Synthetic biology and occupational risk.

Author information

1
a National Institute for Occupational Safety and Health , Washington, DC.

Abstract

Synthetic biology is an emerging interdisciplinary field of biotechnology that involves applying the principles of engineering and chemical design to biological systems. Biosafety professionals have done an excellent job in addressing research laboratory safety as synthetic biology and gene editing have emerged from the larger field of biotechnology. Despite these efforts, risks posed by synthetic biology are of increasing concern as research procedures scale up to industrial processes in the larger bioeconomy. A greater number and variety of workers will be exposed to commercial synthetic biology risks in the future, including risks to a variety of workers from the use of lentiviral vectors as gene transfer devices. There is a need to review and enhance current protection measures in the field of synthetic biology, whether in experimental laboratories where new advances are being researched, in health care settings where treatments using viral vectors as gene delivery systems are increasingly being used, or in the industrial bioeconomy.
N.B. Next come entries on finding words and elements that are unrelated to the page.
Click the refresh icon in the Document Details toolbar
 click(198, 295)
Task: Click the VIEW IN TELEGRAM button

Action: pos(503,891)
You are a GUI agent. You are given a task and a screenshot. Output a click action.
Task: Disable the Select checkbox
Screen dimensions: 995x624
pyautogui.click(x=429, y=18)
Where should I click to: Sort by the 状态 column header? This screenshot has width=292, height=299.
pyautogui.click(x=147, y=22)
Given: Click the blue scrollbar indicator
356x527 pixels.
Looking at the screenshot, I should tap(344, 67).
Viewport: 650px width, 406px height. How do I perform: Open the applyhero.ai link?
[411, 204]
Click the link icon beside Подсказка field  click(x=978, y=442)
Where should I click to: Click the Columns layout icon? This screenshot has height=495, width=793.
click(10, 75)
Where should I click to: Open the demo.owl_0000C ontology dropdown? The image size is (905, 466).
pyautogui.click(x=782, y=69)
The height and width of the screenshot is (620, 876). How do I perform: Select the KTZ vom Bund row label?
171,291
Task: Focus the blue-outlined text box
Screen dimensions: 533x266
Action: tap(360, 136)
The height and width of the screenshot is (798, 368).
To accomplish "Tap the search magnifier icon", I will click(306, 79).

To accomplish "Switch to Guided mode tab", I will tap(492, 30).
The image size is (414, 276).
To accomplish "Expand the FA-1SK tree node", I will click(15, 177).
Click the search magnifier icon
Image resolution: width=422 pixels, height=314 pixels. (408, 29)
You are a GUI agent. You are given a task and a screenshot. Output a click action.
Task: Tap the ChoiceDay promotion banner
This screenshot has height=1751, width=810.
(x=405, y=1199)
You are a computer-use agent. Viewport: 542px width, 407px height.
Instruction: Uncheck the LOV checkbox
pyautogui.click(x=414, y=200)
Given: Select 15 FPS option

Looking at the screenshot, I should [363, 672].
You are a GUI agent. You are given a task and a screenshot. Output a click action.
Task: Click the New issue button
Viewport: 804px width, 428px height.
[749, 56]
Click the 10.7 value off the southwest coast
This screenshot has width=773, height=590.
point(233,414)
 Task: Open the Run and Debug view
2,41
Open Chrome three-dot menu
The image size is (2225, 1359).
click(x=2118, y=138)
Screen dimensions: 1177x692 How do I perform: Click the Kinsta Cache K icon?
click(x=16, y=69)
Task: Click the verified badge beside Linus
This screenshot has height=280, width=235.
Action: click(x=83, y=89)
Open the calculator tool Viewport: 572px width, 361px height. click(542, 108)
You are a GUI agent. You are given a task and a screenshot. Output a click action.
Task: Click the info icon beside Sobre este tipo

Enhanced worker protection measures should include increased injury and illness surveillance of the synthetic biology workforce; proactive risk assessment and management of synthetic biology products; research on the relative effectiveness of extrinsic and intrinsic biocontainment methods; specific safety guidance for synthetic biology industrial processes; determination of appropriate medical mitigation measures for lentiviral vector exposure incidents; and greater awareness and involvement in synthetic biology safety by the general occupational safety and health community as well as by government occupational safety and health research and regulatory agencies.

KEYWORDS:

Biocontainment; bioeconomy; gene editing; lentivirus; synthetic biology; viral vectors

PMID:
27754800
DOI:
10.1080/15459624.2016.1237031
[Indexed for MEDLINE]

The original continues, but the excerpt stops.